§ Assigned task
For every entry, output the exact wording.
=== Records shown ===
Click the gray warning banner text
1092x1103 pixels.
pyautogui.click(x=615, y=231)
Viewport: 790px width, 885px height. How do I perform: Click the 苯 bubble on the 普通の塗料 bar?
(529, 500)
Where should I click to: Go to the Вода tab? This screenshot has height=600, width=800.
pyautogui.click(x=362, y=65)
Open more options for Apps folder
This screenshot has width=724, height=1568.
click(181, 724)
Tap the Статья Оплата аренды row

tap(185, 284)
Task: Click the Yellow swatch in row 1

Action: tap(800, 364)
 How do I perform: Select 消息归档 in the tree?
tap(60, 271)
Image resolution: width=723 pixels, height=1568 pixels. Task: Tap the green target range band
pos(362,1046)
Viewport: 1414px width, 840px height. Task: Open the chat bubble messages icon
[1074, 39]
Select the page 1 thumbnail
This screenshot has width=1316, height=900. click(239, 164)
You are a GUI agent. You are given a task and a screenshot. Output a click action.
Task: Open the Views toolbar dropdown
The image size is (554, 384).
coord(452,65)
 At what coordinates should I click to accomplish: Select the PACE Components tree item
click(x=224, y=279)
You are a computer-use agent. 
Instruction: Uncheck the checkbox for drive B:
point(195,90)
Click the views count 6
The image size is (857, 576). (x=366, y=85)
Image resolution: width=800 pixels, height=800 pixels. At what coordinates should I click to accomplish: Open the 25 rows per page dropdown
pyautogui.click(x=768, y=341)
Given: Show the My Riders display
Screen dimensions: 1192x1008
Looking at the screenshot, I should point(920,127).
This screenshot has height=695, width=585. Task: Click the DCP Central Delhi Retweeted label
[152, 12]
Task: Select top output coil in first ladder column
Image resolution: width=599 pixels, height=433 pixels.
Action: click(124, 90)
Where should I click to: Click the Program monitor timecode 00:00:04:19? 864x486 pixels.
===
§ Task answer
Click the gray warning banner text
1092x1103 pixels.
pyautogui.click(x=615, y=231)
Viewport: 790px width, 885px height. How do I perform: Click the 苯 bubble on the 普通の塗料 bar?
(529, 500)
Where should I click to: Go to the Вода tab? This screenshot has height=600, width=800.
pyautogui.click(x=362, y=65)
Open more options for Apps folder
This screenshot has width=724, height=1568.
click(181, 724)
Tap the Статья Оплата аренды row

tap(185, 284)
Task: Click the Yellow swatch in row 1

Action: tap(800, 364)
 How do I perform: Select 消息归档 in the tree?
tap(60, 271)
Image resolution: width=723 pixels, height=1568 pixels. Task: Tap the green target range band
pos(362,1046)
Viewport: 1414px width, 840px height. Task: Open the chat bubble messages icon
[1074, 39]
Select the page 1 thumbnail
This screenshot has width=1316, height=900. click(239, 164)
You are a GUI agent. You are given a task and a screenshot. Output a click action.
Task: Open the Views toolbar dropdown
The image size is (554, 384).
coord(452,65)
 At what coordinates should I click to accomplish: Select the PACE Components tree item
click(x=224, y=279)
You are a computer-use agent. 
Instruction: Uncheck the checkbox for drive B:
point(195,90)
Click the views count 6
The image size is (857, 576). (x=366, y=85)
Image resolution: width=800 pixels, height=800 pixels. At what coordinates should I click to accomplish: Open the 25 rows per page dropdown
pyautogui.click(x=768, y=341)
Given: Show the My Riders display
Screen dimensions: 1192x1008
Looking at the screenshot, I should point(920,127).
This screenshot has height=695, width=585. Task: Click the DCP Central Delhi Retweeted label
[152, 12]
Task: Select top output coil in first ladder column
Image resolution: width=599 pixels, height=433 pixels.
Action: click(124, 90)
Where should I click to: Click the Program monitor timecode 00:00:04:19? 864x486 pixels.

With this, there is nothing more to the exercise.